Pracchiola è paese antico quant’è antica la mulattiera che l’attraversa e passa il valico del Cirone per menare in Lombardia, come dicono i valligiani della Magra, quando vanno nel parmense. Vi sono, qua e là, nei tenebrosi archivolti per cui passano le vie, varie grosse pietre con iscrizioni, date, e segni corrosi, ma che paiono manifestare vivo desiderio di narrar storie d’abitatori della vallata ora scomparsi, di tempi lontani quando la Macra aveva altro nome.

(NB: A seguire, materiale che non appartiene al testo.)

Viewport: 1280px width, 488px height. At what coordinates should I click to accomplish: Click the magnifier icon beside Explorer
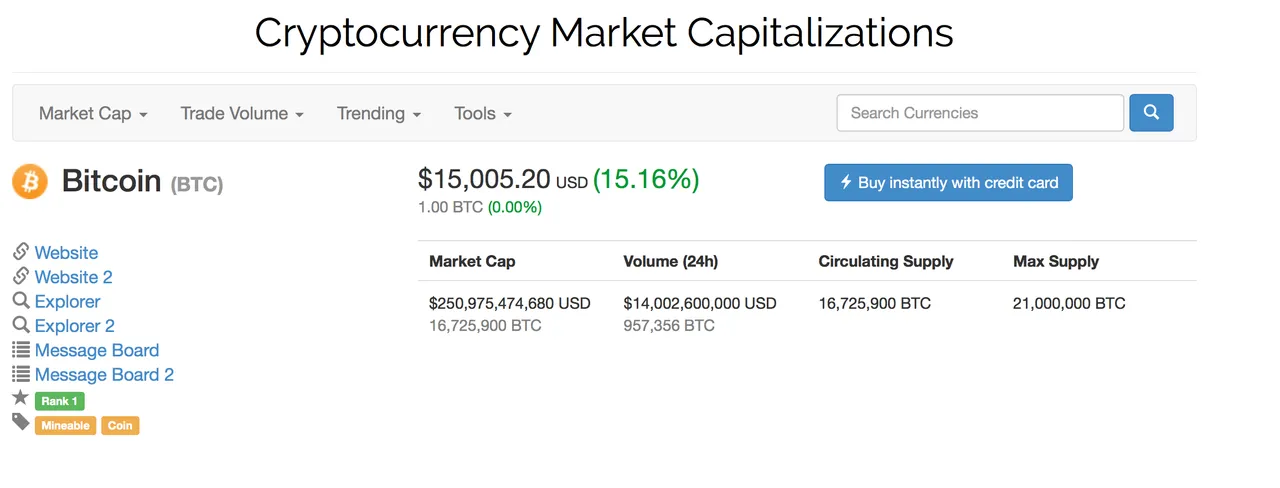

Per tutta Valdantena corre la tradizione che vi abitassero in antico i Sarasin e ad essi si assegna un castello sul monte di fronte a Pracchiola, Castello dei Sarasin, dove si vuole vi siano vestigia d’una costruzione ciclopica e da dove tutti sono convinti, che i Sarasin abbiano trasportato a dorso gli stipiti colossali d’arenaria, della porta maggiore della chiesa di S,. Maria Assunta di Pracchiola. Oltre al castello i Sarasin abitarono una cavità detta ancor oggi Grotta o Tana dei Sarasin, aprentesi a circa mezzo chilometro dal Castello e presso le cascine dei pastori di Groppodalosio a cui mena la strada mulattiera che passa da Pietrarossa a Campolongo.
Sarebbero pure state fatiche particolari dei Sarasin: la squadratura ed il trasporto dei massi di macigno, che ora si trovano nel camposanto di Cargalla e che un tempo formavano la base dei muri dell’antica e distrutta chiesa di S. Lorenzo, non che il trasporto di grosse pietre alla sinistra riva del Magra, rimpetto a Cargalla, per la costruzione d’un ponte ch’essi stessi volevano gettare sul fiume.
Ricordi di Sarasin si trovano pure nell’Alta valle del Caprio, regione limitrofa a questa, e specialmente presso monte Castello di Rocca Sigillina. I molteplici ricordi di Sarasin (Saraceni) starebbero a documentare che questa gente dominò in Valdantena ed in altra regione limitrofa. Forse con questo nome s’indicava, non già una popolazione saracenica, ma della gente primitiva od una popolazione pagana.